An RFID tag carries tiny silicon microchips attached to antennas.

Wal-Mart Inc. set off a scramble in the retail supply chain last year when it summoned its top suppliers to its Arkansas headquarters to lay down the law: Cases and pallets shipped to Wal-Mart by Jan. 1, 2005, would carry tags based on technology known as radio frequency identification, or RFID, to better track products.

Today, a week before the deadline, the so-called "Wal-Mart mandate" to replace bar codes with the bookmark-sized RFID tags is moving forward in fits and starts. But the Jan. 1 start-up date is shaping up as something less than the Big Bang many had expected for a technology that had its roots at MIT's Auto-ID Center and has been championed by a retailing goliath known for its ruthless efficiency.
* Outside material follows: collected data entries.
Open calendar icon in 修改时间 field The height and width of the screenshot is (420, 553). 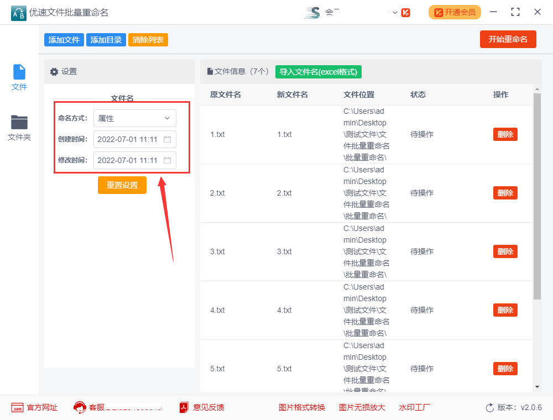(167, 160)
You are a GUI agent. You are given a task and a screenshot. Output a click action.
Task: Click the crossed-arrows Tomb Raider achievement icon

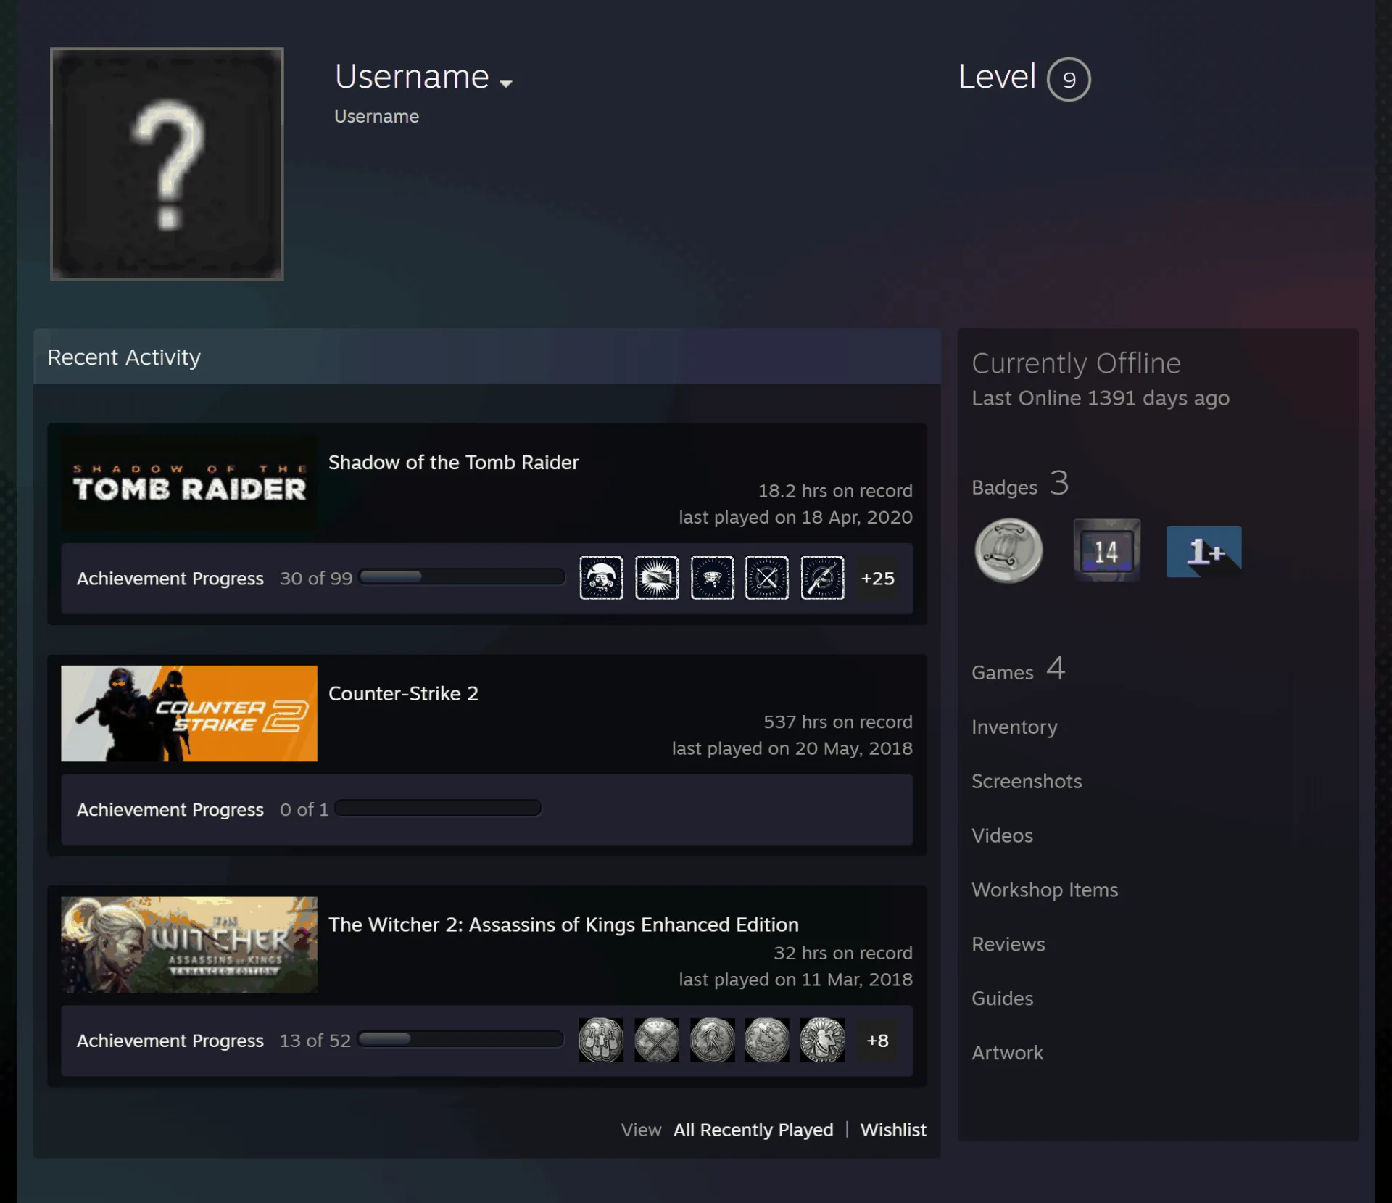[766, 578]
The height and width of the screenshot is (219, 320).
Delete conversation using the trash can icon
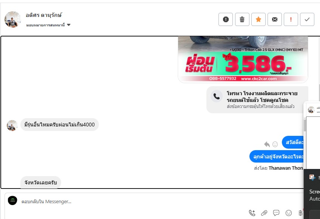point(242,19)
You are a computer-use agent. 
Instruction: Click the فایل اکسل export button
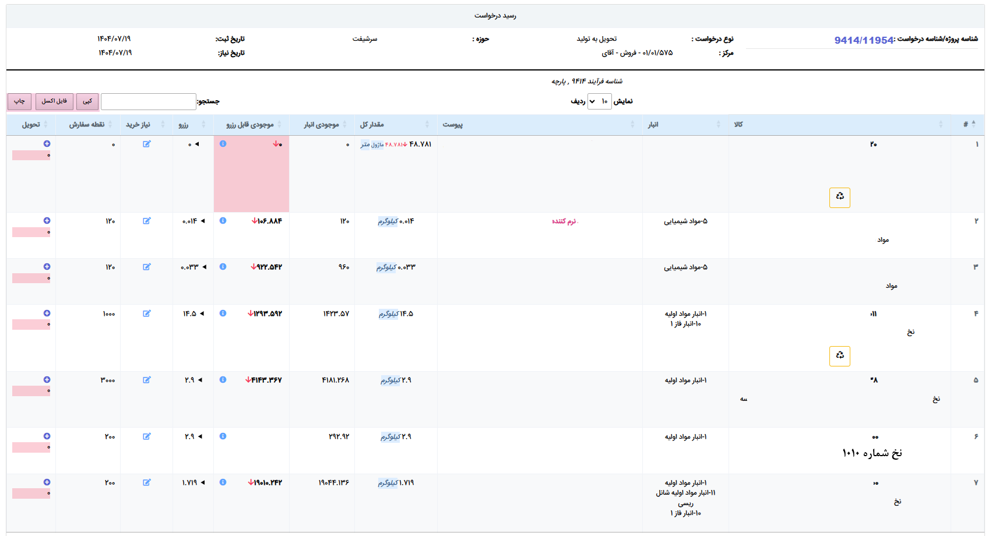(54, 101)
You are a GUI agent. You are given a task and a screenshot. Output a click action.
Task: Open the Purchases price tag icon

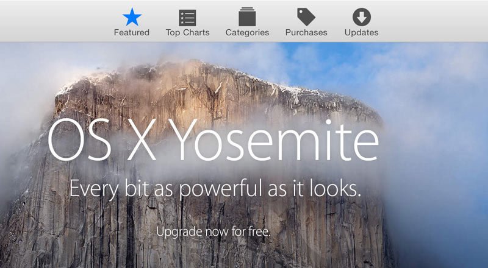coord(306,17)
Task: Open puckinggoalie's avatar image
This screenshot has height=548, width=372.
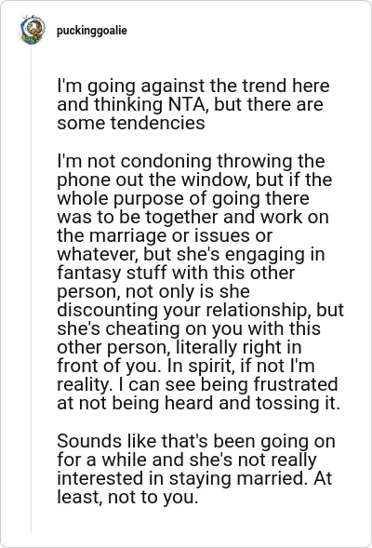Action: [x=33, y=30]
Faced with technology hurdles, foot-dragging by suppliers, and costly up-front investments with little short-term return, Wal-Mart has confined its initial launch to pilot programs at a few distribution centers in Texas and seven stores in the Dallas-Fort Worth area. The retailer's 137 lead-off suppliers will be tagging cases and pallets for, on average, only 65 percent of products, with laggards tagging 1 or 2 percent. Not all will commence shipping on New Year's Day; some will start as late as February.
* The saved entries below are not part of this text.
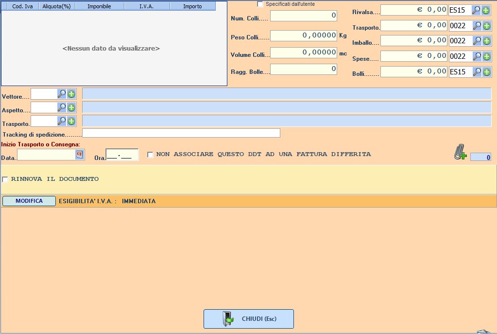Click the green plus icon next to Bolli

point(486,72)
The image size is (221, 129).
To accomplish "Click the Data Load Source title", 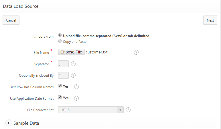I will 21,6.
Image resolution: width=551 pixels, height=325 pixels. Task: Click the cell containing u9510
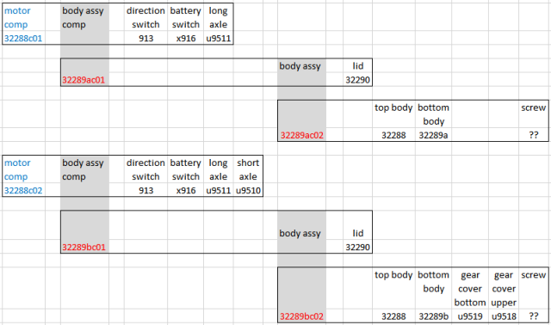coord(248,191)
"It's bare-minimum compliance," said Kara Romanow, research director for consumer products at AMR Research in Boston, who has been surveying Wal-Mart suppliers. "They will get the tags on; the tags will have the right data. But they're not rolling out the technology throughout their product lines. They're trying to buy some time."

While some Wal-Mart suppliers, like Boston's Gillette Co., are doing extensive in-house RFID research and implementation, many others are hiring third-party subcontractors to do their tagging on the cheap, in a practice that has become known in the industry as "slap and ship." Wal-Mart is not endorsing the practice, though in their public statements, company officials profess to be patient and understanding -- at least for now.

"One thing we've tried to get suppliers to do is to look into their own enterprises," said Simon Langford, Wal-Mart's manager for global RFID strategy, who with other Wal-Mart executives has been meeting with suppliers to work out implementation schedules. "The suppliers should work out a road map about how they're going to implement this in the short, medium, and long term."